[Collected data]
----------

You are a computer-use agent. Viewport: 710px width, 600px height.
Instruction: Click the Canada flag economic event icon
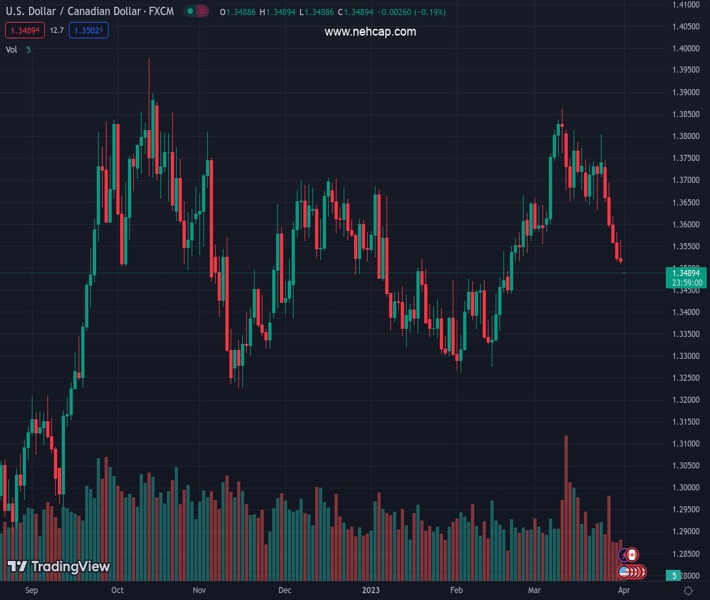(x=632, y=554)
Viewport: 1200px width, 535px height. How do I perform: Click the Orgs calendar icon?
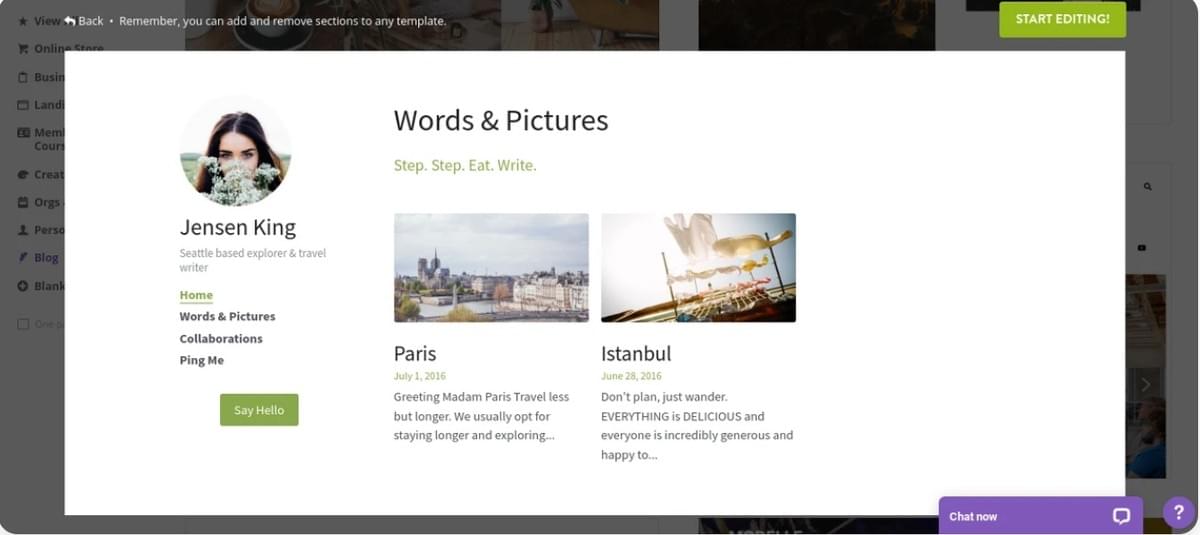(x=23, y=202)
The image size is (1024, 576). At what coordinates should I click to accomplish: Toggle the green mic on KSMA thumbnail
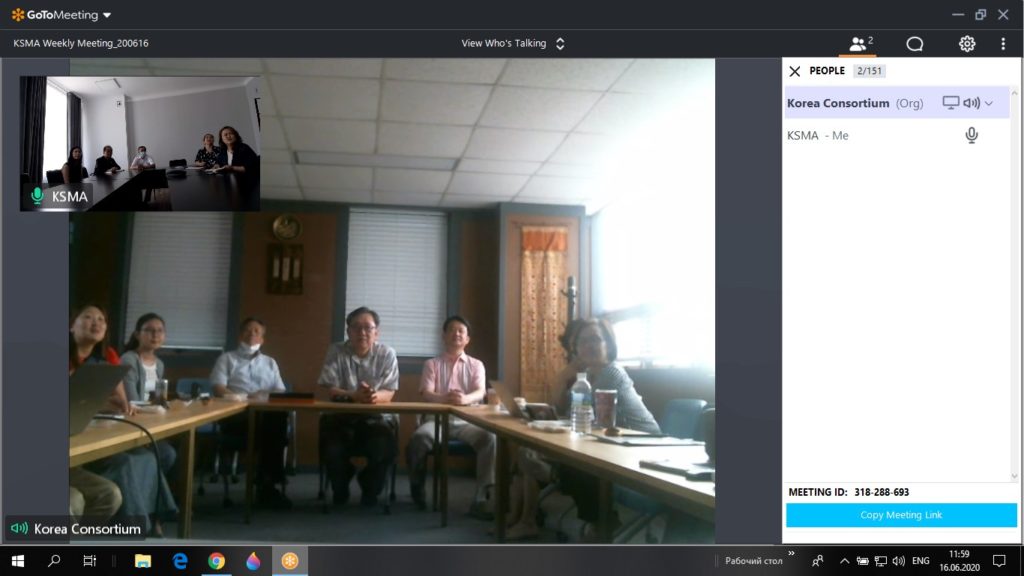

----------

▶ _Action item_
Reproduce verbatim, and only, the lines starting at the one that contains "Instruction: Click the" and ending with the final line of the records; leave out the pictures.

▶ _Exercise response_
Instruction: Click the Canada flag economic event icon
(x=632, y=554)
Viewport: 1200px width, 535px height. How do I perform: Click the Orgs calendar icon?
(x=23, y=202)
The image size is (1024, 576). At what coordinates should I click to accomplish: Toggle the green mic on KSMA thumbnail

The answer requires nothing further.